(WHAT IS EXPECTED):
Every line below must be reproduced exactly. Copy them all.

(MATERIAL PROVIDED):
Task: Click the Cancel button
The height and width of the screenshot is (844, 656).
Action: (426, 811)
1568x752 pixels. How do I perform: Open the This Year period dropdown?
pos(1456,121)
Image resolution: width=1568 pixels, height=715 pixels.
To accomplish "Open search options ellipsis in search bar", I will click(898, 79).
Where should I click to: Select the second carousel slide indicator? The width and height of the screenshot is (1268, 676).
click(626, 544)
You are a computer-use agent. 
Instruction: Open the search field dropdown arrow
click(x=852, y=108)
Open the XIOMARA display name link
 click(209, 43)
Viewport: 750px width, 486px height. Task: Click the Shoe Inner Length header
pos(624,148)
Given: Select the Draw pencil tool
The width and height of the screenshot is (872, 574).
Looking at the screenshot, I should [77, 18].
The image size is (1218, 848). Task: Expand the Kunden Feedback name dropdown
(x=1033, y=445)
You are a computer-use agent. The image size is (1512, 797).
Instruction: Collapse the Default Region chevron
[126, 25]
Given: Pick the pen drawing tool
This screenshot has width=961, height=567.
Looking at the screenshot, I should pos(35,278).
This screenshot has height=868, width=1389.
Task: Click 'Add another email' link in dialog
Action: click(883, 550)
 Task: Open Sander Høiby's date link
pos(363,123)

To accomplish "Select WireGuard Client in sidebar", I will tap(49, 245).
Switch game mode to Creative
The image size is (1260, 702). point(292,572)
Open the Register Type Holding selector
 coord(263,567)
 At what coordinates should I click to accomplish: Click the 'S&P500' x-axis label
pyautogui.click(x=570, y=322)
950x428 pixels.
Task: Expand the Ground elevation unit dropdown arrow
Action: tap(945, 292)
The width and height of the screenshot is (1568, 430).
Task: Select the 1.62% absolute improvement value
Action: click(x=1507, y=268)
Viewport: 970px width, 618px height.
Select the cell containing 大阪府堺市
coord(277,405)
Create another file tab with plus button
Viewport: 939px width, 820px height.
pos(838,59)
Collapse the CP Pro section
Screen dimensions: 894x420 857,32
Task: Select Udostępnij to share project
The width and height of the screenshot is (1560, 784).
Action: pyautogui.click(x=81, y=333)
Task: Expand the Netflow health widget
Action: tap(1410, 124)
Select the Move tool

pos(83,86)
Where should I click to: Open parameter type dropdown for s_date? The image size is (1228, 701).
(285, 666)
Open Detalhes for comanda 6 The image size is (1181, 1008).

(RESPONSE BOX):
Task: Click the Cancel button
The height and width of the screenshot is (844, 656).
Action: (426, 811)
1568x752 pixels. How do I perform: Open the This Year period dropdown?
pos(1456,121)
Image resolution: width=1568 pixels, height=715 pixels.
To accomplish "Open search options ellipsis in search bar", I will click(898, 79).
Where should I click to: Select the second carousel slide indicator? The width and height of the screenshot is (1268, 676).
click(626, 544)
You are a computer-use agent. 
Instruction: Open the search field dropdown arrow
click(x=852, y=108)
Open the XIOMARA display name link
 click(209, 43)
Viewport: 750px width, 486px height. Task: Click the Shoe Inner Length header
pos(624,148)
Given: Select the Draw pencil tool
The width and height of the screenshot is (872, 574).
Looking at the screenshot, I should [77, 18].
The image size is (1218, 848). Task: Expand the Kunden Feedback name dropdown
(x=1033, y=445)
You are a computer-use agent. The image size is (1512, 797).
Instruction: Collapse the Default Region chevron
[126, 25]
Given: Pick the pen drawing tool
This screenshot has width=961, height=567.
Looking at the screenshot, I should pos(35,278).
This screenshot has height=868, width=1389.
Task: Click 'Add another email' link in dialog
Action: click(883, 550)
 Task: Open Sander Høiby's date link
pos(363,123)

To accomplish "Select WireGuard Client in sidebar", I will tap(49, 245).
Switch game mode to Creative
The image size is (1260, 702). point(292,572)
Open the Register Type Holding selector
 coord(263,567)
 At what coordinates should I click to accomplish: Click the 'S&P500' x-axis label
pyautogui.click(x=570, y=322)
950x428 pixels.
Task: Expand the Ground elevation unit dropdown arrow
Action: tap(945, 292)
The width and height of the screenshot is (1568, 430).
Task: Select the 1.62% absolute improvement value
Action: click(x=1507, y=268)
Viewport: 970px width, 618px height.
Select the cell containing 大阪府堺市
coord(277,405)
Create another file tab with plus button
Viewport: 939px width, 820px height.
pos(838,59)
Collapse the CP Pro section
Screen dimensions: 894x420 857,32
Task: Select Udostępnij to share project
The width and height of the screenshot is (1560, 784).
Action: pyautogui.click(x=81, y=333)
Task: Expand the Netflow health widget
Action: tap(1410, 124)
Select the Move tool

pos(83,86)
Where should I click to: Open parameter type dropdown for s_date? The image size is (1228, 701).
(285, 666)
Open Detalhes for comanda 6 The image size is (1181, 1008).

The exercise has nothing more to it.